RECORDS FOR THIS TASK =>
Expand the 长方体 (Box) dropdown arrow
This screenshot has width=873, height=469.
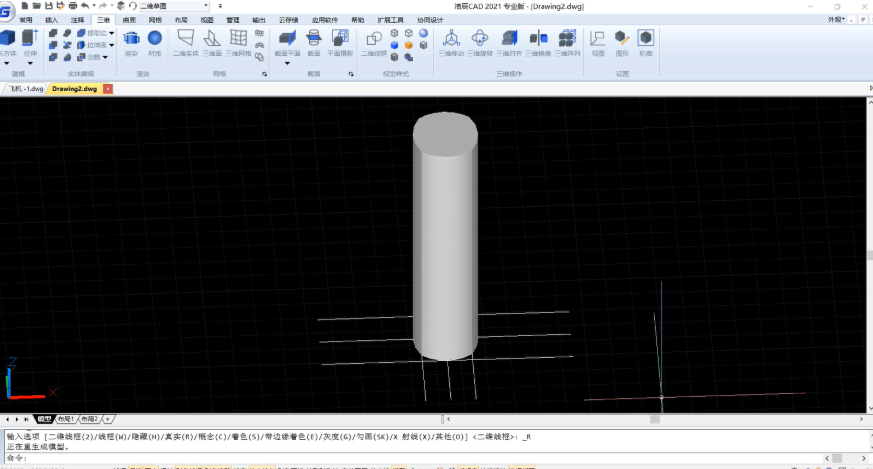click(x=8, y=62)
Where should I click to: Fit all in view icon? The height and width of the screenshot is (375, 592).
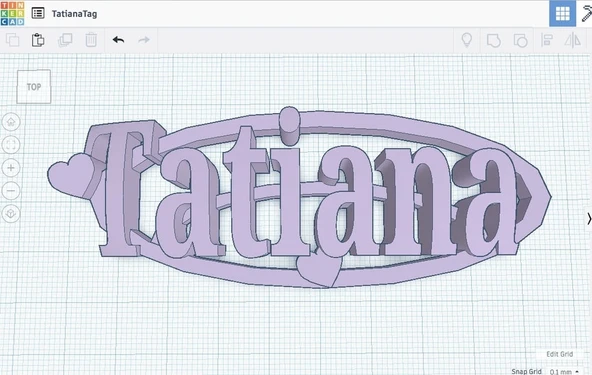tap(11, 145)
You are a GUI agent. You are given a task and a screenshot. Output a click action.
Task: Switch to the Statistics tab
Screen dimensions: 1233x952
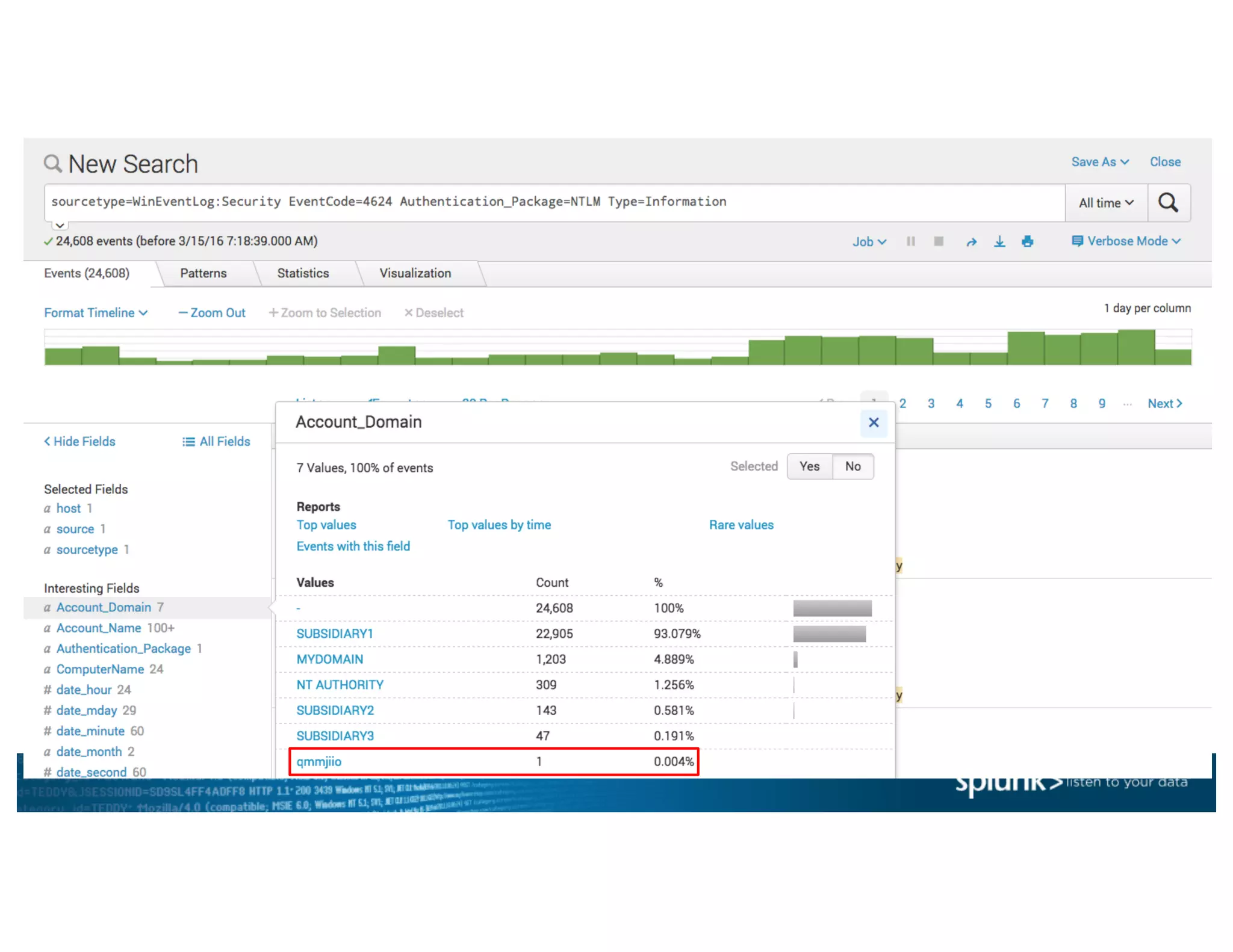pyautogui.click(x=303, y=273)
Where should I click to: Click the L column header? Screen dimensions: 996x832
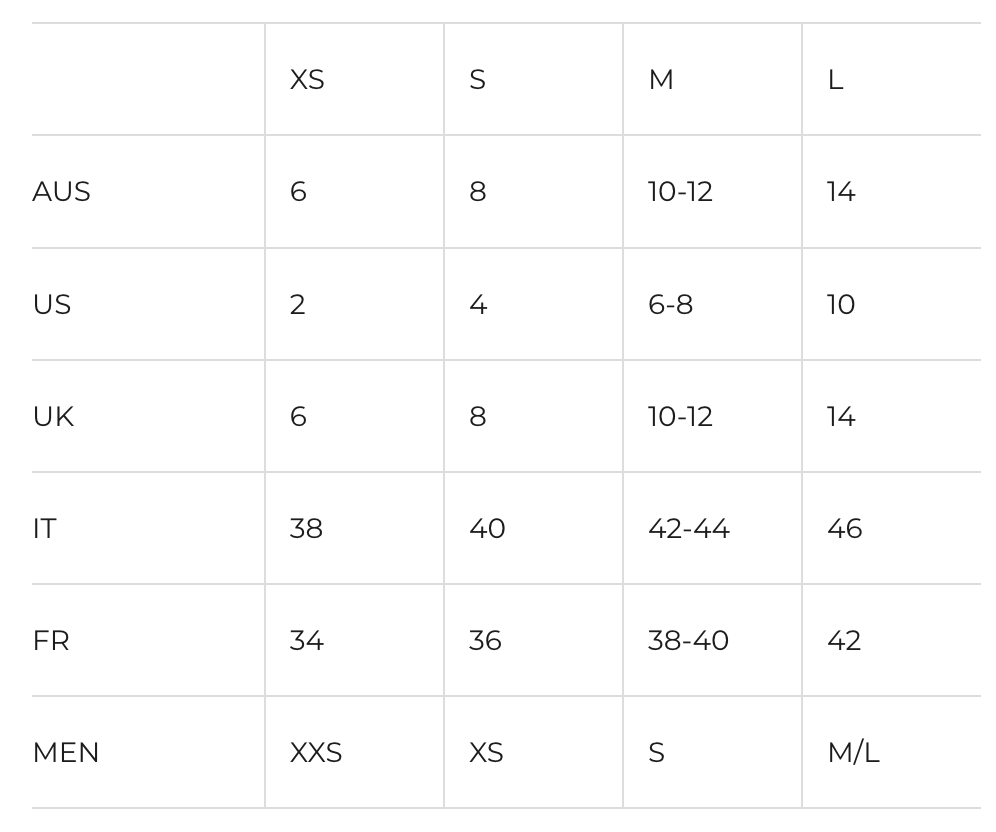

SHORT EXERCISE => Rewrite every line of the records above as a single numbered list, skipping blank lines. Leave the pictures out.

TASK SOLUTION =>
1. Expand the 长方体 (Box) dropdown arrow
2. This screenshot has width=873, height=469.
3. click(x=8, y=62)
4. Where should I click to: Fit all in view icon? The height and width of the screenshot is (375, 592).
5. tap(11, 145)
6. You are a GUI agent. You are given a task and a screenshot. Output a click action.
7. Task: Switch to the Statistics tab
8. Screen dimensions: 1233x952
9. pyautogui.click(x=303, y=273)
10. Where should I click to: Click the L column header? Screen dimensions: 996x832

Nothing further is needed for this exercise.